The bases of man’s life and action, his highest duty, Sophocles teaches is piety and discretion, σωφροσύνη. When in the Philoctetes Heracles appears, he urges upon the heroes that when they return to Troy they be mindful, in laying waste the land, to show reverence towards the gods:

But, take good heed, Midst all your spoil to hold the gods in awe. For our great Father counteth piety Far above all. This follows men in death, And fails them not when they resign their breath.[142]

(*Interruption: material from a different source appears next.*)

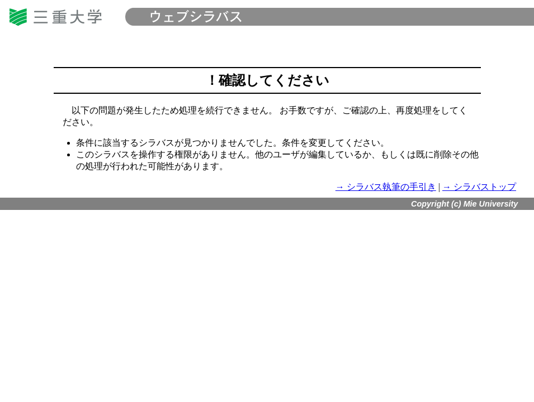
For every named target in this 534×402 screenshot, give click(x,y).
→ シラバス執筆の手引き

And the chorus sings at the end of the Antigone:

Wise thought hath the first place in happiness Before all else, and piety to Heaven Must be preserved. High boastings of the proud Bring sorrows to the height to punish pride:— A lesson men shall learn when they are old.[143]

In the Ajax Athena says:

Then, warned by what thou seest, be thou not rash To vaunt high words toward Heaven, nor swell thy port Too proudly, if in puissance of thy hand Thou passest others, or in mines of wealth. Since Time abases and uplifts again All that is human, and the modest heart Is loved by Heaven, who hates the intemperate will.[144]

There is an extraordinary passage in the Oedipus Coloneus where Oedipus is made to say, when his strength fails him and he cannot go to the altar to sacrifice, but must send one of his daughters: “For I think that one soul suffices to pay this debt for ten thousand, if it come with good will (purity) to the shrine.”[145] Piety, reverence, and purity, these to Sophocles are the highest qualities of man.

For the poet the moral order was unchanging, dependent not upon caprice but having a divine source and a divine sanction; the laws of heaven are therefore superior to those of man, and man’s obedience to the higher law is made his duty and the means of his consecration. In an ode in Oedipus the King, which is called forth by the king’s harshness and by the suspicion that he is not wholly guiltless, as well as by the queen’s bold contempt for Apollo’s oracle, the chorus sings:

O may I live Sinless and pure in every word and deed Ordained by those firm laws, that hold their realm on high! Begotten of Heaven, of brightest Ether born, Created not of man’s ephemeral mould, They ne’er shall sink to slumber in oblivion. A Power of God is there, untouched by Time.[146]